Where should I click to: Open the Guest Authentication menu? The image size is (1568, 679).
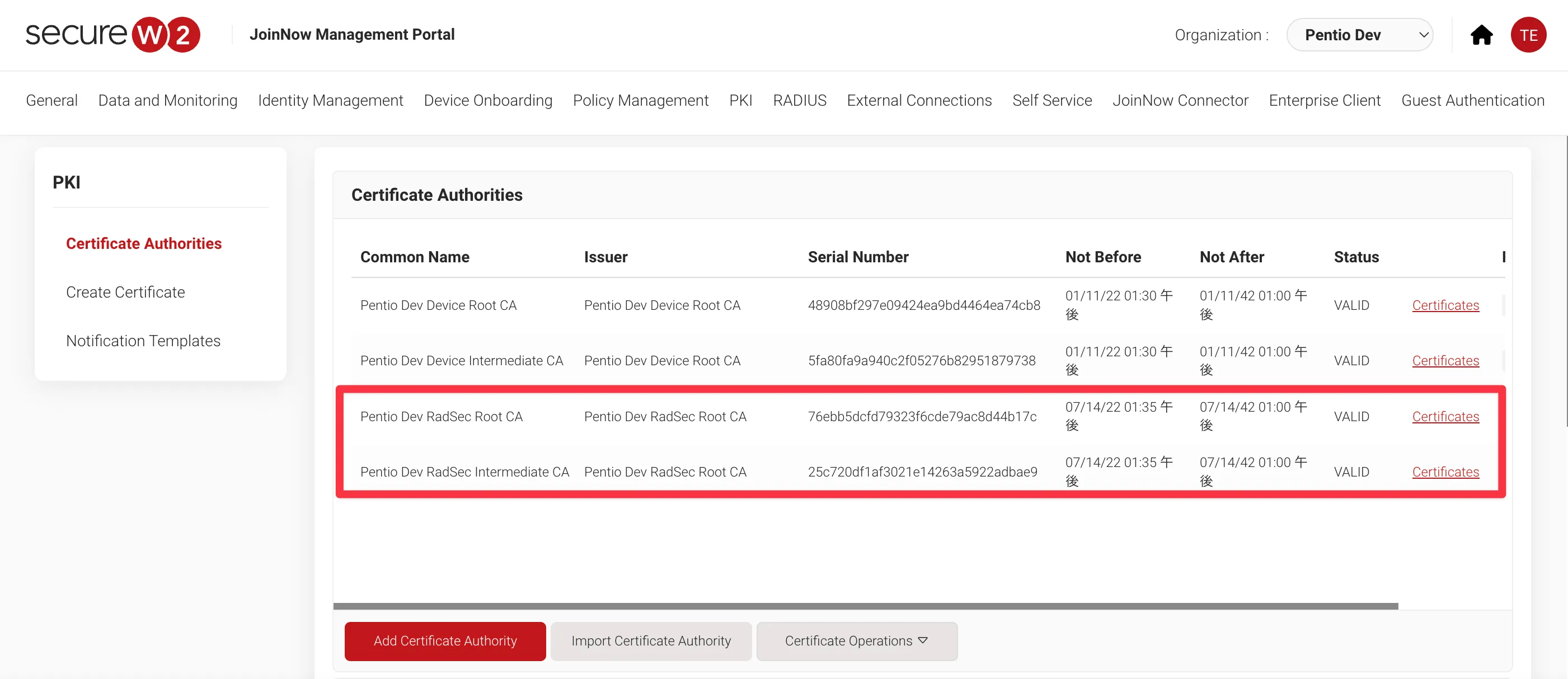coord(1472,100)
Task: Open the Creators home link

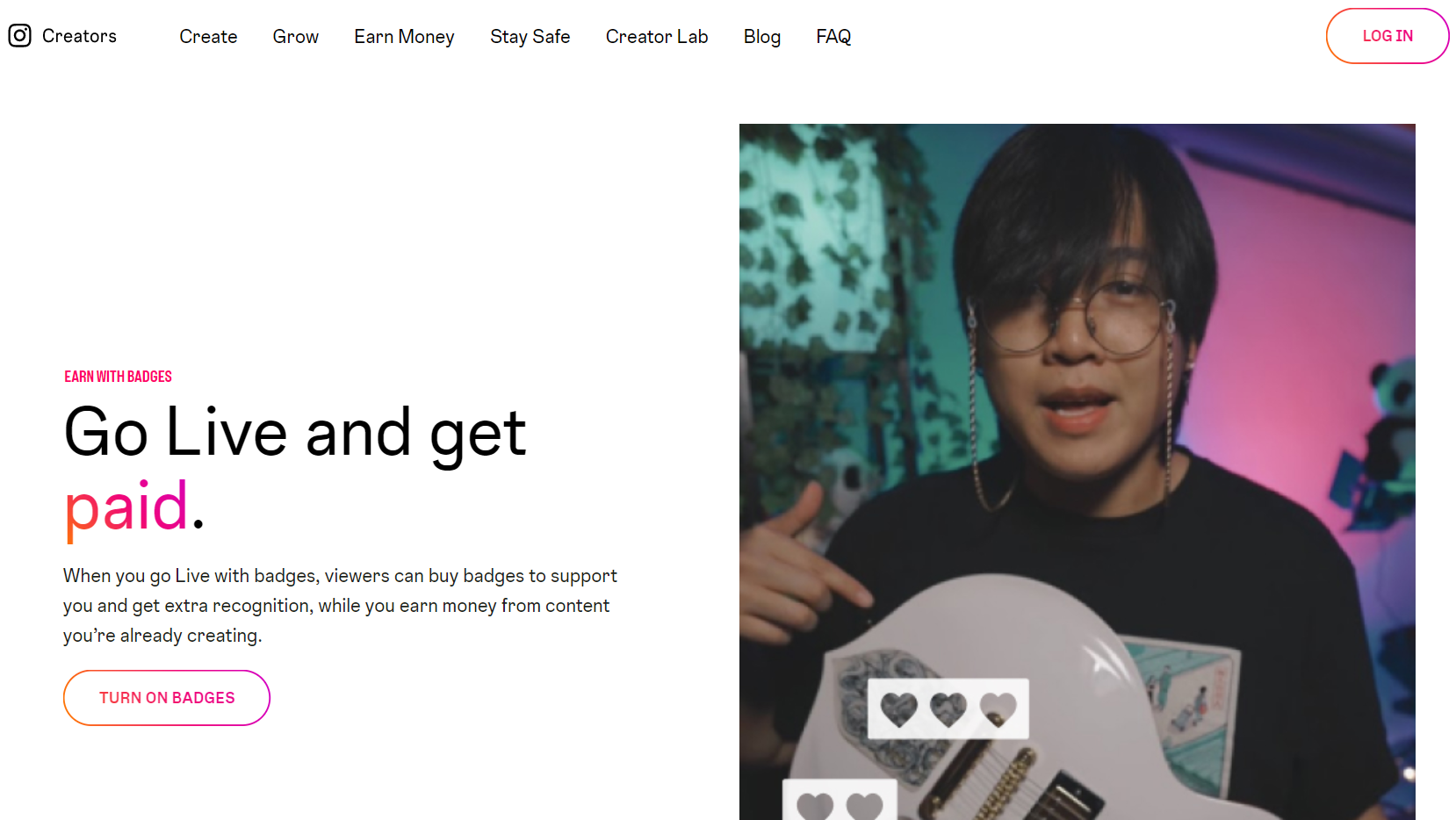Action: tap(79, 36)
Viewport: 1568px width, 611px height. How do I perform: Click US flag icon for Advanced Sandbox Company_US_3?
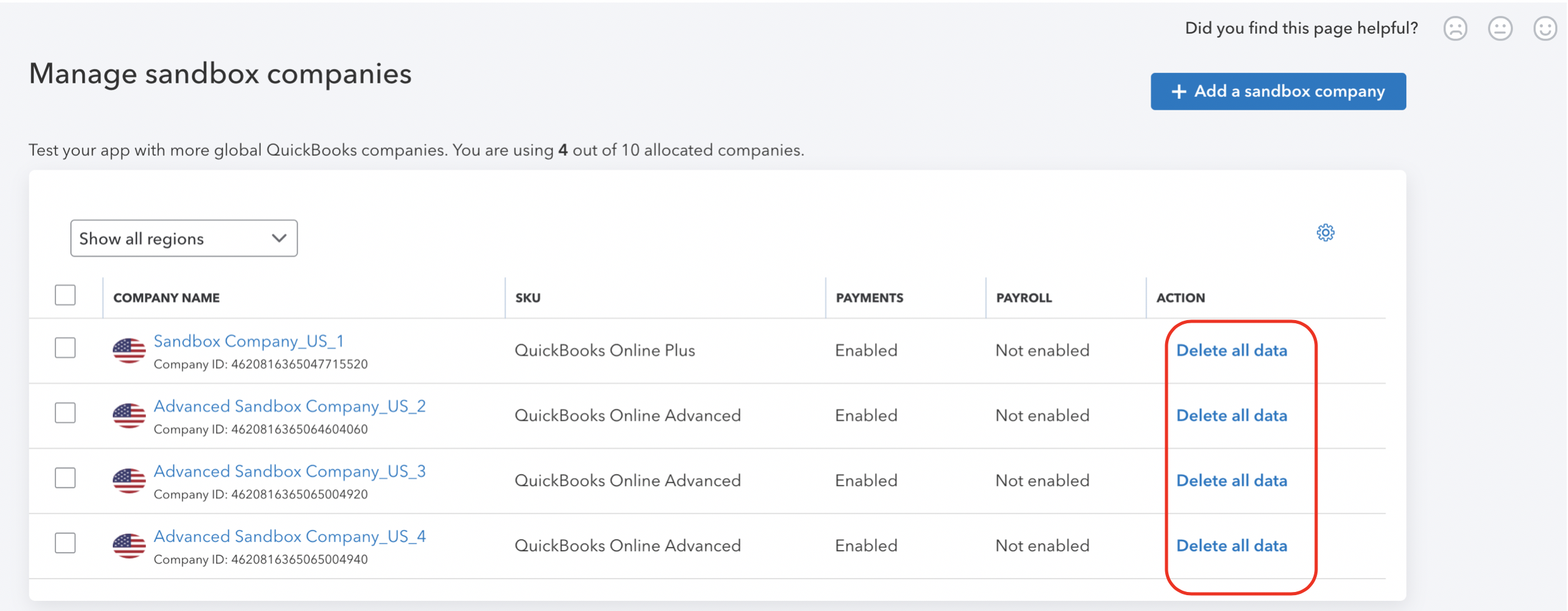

▬▬▬▬▬▬

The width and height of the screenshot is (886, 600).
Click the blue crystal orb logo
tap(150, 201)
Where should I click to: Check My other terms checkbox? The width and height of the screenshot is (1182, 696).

▬▬▬▬▬▬

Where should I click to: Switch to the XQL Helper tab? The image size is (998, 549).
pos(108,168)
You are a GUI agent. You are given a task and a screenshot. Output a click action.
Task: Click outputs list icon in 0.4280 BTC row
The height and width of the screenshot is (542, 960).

▬▬▬▬▬▬

Objective |
Please update everything from the line with "Task: Open the Creators home link" down to the line with "Viewport: 1568px width, 611px" so that "Creators" becomes "Authors", and give back only those lines, with nothing else changed and the pictures left out.

Response for this exercise |
Task: Open the Authors home link

Action: tap(79, 36)
Viewport: 1568px width, 611px height. How do I perform: Click US flag icon for Advanced Sandbox Company_US_3?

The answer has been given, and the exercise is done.